[EXERCISE AIM]
Could you switch every "GUI agent" to "GUI assistant" in the rows below and return all of them with nothing else changed?

Stored records
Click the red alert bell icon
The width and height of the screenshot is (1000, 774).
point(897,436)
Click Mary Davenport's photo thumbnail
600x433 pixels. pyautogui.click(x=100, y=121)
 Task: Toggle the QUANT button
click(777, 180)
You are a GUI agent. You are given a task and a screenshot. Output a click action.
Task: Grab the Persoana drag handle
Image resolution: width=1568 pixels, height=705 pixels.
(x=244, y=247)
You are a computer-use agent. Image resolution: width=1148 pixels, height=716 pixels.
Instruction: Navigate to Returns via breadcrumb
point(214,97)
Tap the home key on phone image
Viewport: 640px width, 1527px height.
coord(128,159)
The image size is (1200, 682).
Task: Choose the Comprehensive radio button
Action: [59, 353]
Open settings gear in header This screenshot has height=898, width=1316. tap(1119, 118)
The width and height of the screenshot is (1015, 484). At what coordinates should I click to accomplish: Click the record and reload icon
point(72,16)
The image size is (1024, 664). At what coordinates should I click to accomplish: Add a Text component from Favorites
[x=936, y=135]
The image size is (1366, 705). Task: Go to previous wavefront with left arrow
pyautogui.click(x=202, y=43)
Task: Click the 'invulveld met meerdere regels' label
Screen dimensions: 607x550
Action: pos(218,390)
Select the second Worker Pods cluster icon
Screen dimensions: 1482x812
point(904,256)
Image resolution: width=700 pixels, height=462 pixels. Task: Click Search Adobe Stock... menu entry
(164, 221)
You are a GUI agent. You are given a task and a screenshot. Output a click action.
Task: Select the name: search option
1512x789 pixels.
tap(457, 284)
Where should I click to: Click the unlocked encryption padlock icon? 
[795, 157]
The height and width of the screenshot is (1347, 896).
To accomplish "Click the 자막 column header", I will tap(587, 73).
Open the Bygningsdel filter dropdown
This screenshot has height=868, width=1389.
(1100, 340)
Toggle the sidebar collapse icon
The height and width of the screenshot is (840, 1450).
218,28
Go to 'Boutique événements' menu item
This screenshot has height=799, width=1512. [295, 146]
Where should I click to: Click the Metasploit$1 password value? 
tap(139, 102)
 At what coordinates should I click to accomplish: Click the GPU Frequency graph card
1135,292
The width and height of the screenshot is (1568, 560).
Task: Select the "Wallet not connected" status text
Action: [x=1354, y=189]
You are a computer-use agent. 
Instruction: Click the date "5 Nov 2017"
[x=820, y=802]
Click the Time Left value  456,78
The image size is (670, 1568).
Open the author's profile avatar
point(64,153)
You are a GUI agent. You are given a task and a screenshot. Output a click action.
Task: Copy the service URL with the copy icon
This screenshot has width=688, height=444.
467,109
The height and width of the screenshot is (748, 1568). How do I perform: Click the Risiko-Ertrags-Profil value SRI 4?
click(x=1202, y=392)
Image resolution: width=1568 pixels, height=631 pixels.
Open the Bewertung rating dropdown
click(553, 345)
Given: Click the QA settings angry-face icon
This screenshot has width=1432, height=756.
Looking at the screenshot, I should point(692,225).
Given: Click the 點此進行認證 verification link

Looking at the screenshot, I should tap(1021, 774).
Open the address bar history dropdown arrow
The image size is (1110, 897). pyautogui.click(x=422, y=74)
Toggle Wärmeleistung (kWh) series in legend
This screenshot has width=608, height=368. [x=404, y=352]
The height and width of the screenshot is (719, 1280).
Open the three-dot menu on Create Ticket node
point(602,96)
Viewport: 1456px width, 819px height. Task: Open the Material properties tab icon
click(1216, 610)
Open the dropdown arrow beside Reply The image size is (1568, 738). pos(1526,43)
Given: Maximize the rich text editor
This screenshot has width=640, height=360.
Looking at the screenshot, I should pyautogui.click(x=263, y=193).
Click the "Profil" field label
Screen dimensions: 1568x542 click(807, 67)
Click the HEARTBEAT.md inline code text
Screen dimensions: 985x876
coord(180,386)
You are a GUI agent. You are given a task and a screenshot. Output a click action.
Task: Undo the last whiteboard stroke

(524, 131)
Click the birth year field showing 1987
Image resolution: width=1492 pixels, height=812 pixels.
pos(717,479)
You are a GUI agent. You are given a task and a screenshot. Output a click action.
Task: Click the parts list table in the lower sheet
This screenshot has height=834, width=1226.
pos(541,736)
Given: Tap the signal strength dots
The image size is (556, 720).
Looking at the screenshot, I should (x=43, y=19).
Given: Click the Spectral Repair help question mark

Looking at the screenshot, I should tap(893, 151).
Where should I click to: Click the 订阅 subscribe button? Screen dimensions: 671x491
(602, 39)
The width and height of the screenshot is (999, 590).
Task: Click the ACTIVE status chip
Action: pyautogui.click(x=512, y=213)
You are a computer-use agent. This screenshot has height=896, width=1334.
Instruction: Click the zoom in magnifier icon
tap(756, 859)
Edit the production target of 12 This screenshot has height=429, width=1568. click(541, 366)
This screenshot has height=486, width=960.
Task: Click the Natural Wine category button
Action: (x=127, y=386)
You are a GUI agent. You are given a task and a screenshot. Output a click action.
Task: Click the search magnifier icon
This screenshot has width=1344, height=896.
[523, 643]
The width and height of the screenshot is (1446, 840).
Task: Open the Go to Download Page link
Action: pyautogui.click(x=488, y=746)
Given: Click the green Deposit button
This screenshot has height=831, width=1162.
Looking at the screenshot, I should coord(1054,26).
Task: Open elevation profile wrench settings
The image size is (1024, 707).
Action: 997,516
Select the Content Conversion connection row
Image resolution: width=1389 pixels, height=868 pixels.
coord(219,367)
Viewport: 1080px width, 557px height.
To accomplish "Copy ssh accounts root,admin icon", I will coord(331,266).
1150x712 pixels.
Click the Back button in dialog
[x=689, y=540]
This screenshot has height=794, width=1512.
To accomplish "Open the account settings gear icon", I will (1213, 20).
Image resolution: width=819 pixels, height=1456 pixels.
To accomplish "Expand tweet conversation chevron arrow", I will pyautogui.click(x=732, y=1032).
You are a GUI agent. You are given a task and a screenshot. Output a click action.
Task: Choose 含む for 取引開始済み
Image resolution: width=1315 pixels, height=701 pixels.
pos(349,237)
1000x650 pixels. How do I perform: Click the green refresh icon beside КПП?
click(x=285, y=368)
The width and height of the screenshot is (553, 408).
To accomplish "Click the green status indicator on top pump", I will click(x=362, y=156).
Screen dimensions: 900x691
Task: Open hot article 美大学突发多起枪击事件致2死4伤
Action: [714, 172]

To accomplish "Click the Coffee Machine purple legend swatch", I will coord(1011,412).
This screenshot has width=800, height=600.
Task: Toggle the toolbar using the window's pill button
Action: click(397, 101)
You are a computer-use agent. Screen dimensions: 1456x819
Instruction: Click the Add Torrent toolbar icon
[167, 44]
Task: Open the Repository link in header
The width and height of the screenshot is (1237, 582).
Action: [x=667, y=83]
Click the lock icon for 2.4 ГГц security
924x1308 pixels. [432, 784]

[CORRECT ANSWER]
Click the red alert bell icon
The width and height of the screenshot is (1000, 774).
point(897,436)
Click Mary Davenport's photo thumbnail
600x433 pixels. pyautogui.click(x=100, y=121)
 Task: Toggle the QUANT button
click(777, 180)
You are a GUI assistant. You are given a task and a screenshot. Output a click action.
Task: Grab the Persoana drag handle
Image resolution: width=1568 pixels, height=705 pixels.
(x=244, y=247)
You are a computer-use agent. Image resolution: width=1148 pixels, height=716 pixels.
Instruction: Navigate to Returns via breadcrumb
point(214,97)
Tap the home key on phone image
Viewport: 640px width, 1527px height.
coord(128,159)
The image size is (1200, 682).
Task: Choose the Comprehensive radio button
Action: [59, 353]
Open settings gear in header This screenshot has height=898, width=1316. tap(1119, 118)
The width and height of the screenshot is (1015, 484). At what coordinates should I click to accomplish: Click the record and reload icon
point(72,16)
The image size is (1024, 664). At what coordinates should I click to accomplish: Add a Text component from Favorites
[x=936, y=135]
The image size is (1366, 705). Task: Go to previous wavefront with left arrow
pyautogui.click(x=202, y=43)
Task: Click the 'invulveld met meerdere regels' label
Screen dimensions: 607x550
Action: pos(218,390)
Select the second Worker Pods cluster icon
Screen dimensions: 1482x812
point(904,256)
Image resolution: width=700 pixels, height=462 pixels. Task: Click Search Adobe Stock... menu entry
(164, 221)
You are a GUI assistant. You are given a task and a screenshot. Output a click action.
Task: Select the name: search option
1512x789 pixels.
tap(457, 284)
Where should I click to: Click the unlocked encryption padlock icon? 
[795, 157]
The height and width of the screenshot is (1347, 896).
To accomplish "Click the 자막 column header", I will tap(587, 73).
Open the Bygningsdel filter dropdown
This screenshot has height=868, width=1389.
(1100, 340)
Toggle the sidebar collapse icon
The height and width of the screenshot is (840, 1450).
218,28
Go to 'Boutique événements' menu item
This screenshot has height=799, width=1512. [295, 146]
Where should I click to: Click the Metasploit$1 password value? 
tap(139, 102)
 At what coordinates should I click to accomplish: Click the GPU Frequency graph card
1135,292
The width and height of the screenshot is (1568, 560).
Task: Select the "Wallet not connected" status text
Action: [x=1354, y=189]
You are a computer-use agent. 
Instruction: Click the date "5 Nov 2017"
[x=820, y=802]
Click the Time Left value  456,78
The image size is (670, 1568).
Open the author's profile avatar
point(64,153)
You are a GUI assistant. You are given a task and a screenshot. Output a click action.
Task: Copy the service URL with the copy icon
This screenshot has width=688, height=444.
467,109
The height and width of the screenshot is (748, 1568). How do I perform: Click the Risiko-Ertrags-Profil value SRI 4?
click(x=1202, y=392)
Image resolution: width=1568 pixels, height=631 pixels.
Open the Bewertung rating dropdown
click(553, 345)
Given: Click the QA settings angry-face icon
This screenshot has width=1432, height=756.
Looking at the screenshot, I should point(692,225).
Given: Click the 點此進行認證 verification link

Looking at the screenshot, I should tap(1021, 774).
Open the address bar history dropdown arrow
The image size is (1110, 897). pyautogui.click(x=422, y=74)
Toggle Wärmeleistung (kWh) series in legend
This screenshot has width=608, height=368. [x=404, y=352]
The height and width of the screenshot is (719, 1280).
Open the three-dot menu on Create Ticket node
point(602,96)
Viewport: 1456px width, 819px height. Task: Open the Material properties tab icon
click(1216, 610)
Open the dropdown arrow beside Reply The image size is (1568, 738). pos(1526,43)
Given: Maximize the rich text editor
This screenshot has width=640, height=360.
Looking at the screenshot, I should pyautogui.click(x=263, y=193).
Click the "Profil" field label
Screen dimensions: 1568x542 click(807, 67)
Click the HEARTBEAT.md inline code text
Screen dimensions: 985x876
coord(180,386)
You are a GUI assistant. You are given a task and a screenshot. Output a click action.
Task: Undo the last whiteboard stroke

(524, 131)
Click the birth year field showing 1987
Image resolution: width=1492 pixels, height=812 pixels.
pos(717,479)
You are a GUI assistant. You are given a task and a screenshot. Output a click action.
Task: Click the parts list table in the lower sheet
This screenshot has height=834, width=1226.
pos(541,736)
Given: Tap the signal strength dots
The image size is (556, 720).
Looking at the screenshot, I should (x=43, y=19).
Given: Click the Spectral Repair help question mark

Looking at the screenshot, I should tap(893, 151).
Where should I click to: Click the 订阅 subscribe button? Screen dimensions: 671x491
(602, 39)
The width and height of the screenshot is (999, 590).
Task: Click the ACTIVE status chip
Action: pyautogui.click(x=512, y=213)
You are a computer-use agent. This screenshot has height=896, width=1334.
Instruction: Click the zoom in magnifier icon
tap(756, 859)
Edit the production target of 12 This screenshot has height=429, width=1568. click(541, 366)
This screenshot has height=486, width=960.
Task: Click the Natural Wine category button
Action: (x=127, y=386)
You are a GUI assistant. You are given a task and a screenshot. Output a click action.
Task: Click the search magnifier icon
This screenshot has width=1344, height=896.
[523, 643]
The width and height of the screenshot is (1446, 840).
Task: Open the Go to Download Page link
Action: pyautogui.click(x=488, y=746)
Given: Click the green Deposit button
This screenshot has height=831, width=1162.
Looking at the screenshot, I should coord(1054,26).
Task: Open elevation profile wrench settings
The image size is (1024, 707).
Action: 997,516
Select the Content Conversion connection row
Image resolution: width=1389 pixels, height=868 pixels.
coord(219,367)
Viewport: 1080px width, 557px height.
To accomplish "Copy ssh accounts root,admin icon", I will coord(331,266).
1150x712 pixels.
Click the Back button in dialog
[x=689, y=540]
This screenshot has height=794, width=1512.
To accomplish "Open the account settings gear icon", I will (1213, 20).
Image resolution: width=819 pixels, height=1456 pixels.
To accomplish "Expand tweet conversation chevron arrow", I will pyautogui.click(x=732, y=1032).
You are a GUI assistant. You are given a task and a screenshot. Output a click action.
Task: Choose 含む for 取引開始済み
Image resolution: width=1315 pixels, height=701 pixels.
pos(349,237)
1000x650 pixels. How do I perform: Click the green refresh icon beside КПП?
click(x=285, y=368)
The width and height of the screenshot is (553, 408).
To accomplish "Click the green status indicator on top pump", I will click(x=362, y=156).
Screen dimensions: 900x691
Task: Open hot article 美大学突发多起枪击事件致2死4伤
Action: [714, 172]

To accomplish "Click the Coffee Machine purple legend swatch", I will coord(1011,412).
This screenshot has width=800, height=600.
Task: Toggle the toolbar using the window's pill button
Action: click(397, 101)
You are a computer-use agent. Screen dimensions: 1456x819
Instruction: Click the Add Torrent toolbar icon
[167, 44]
Task: Open the Repository link in header
The width and height of the screenshot is (1237, 582).
Action: [x=667, y=83]
Click the lock icon for 2.4 ГГц security
924x1308 pixels. [432, 784]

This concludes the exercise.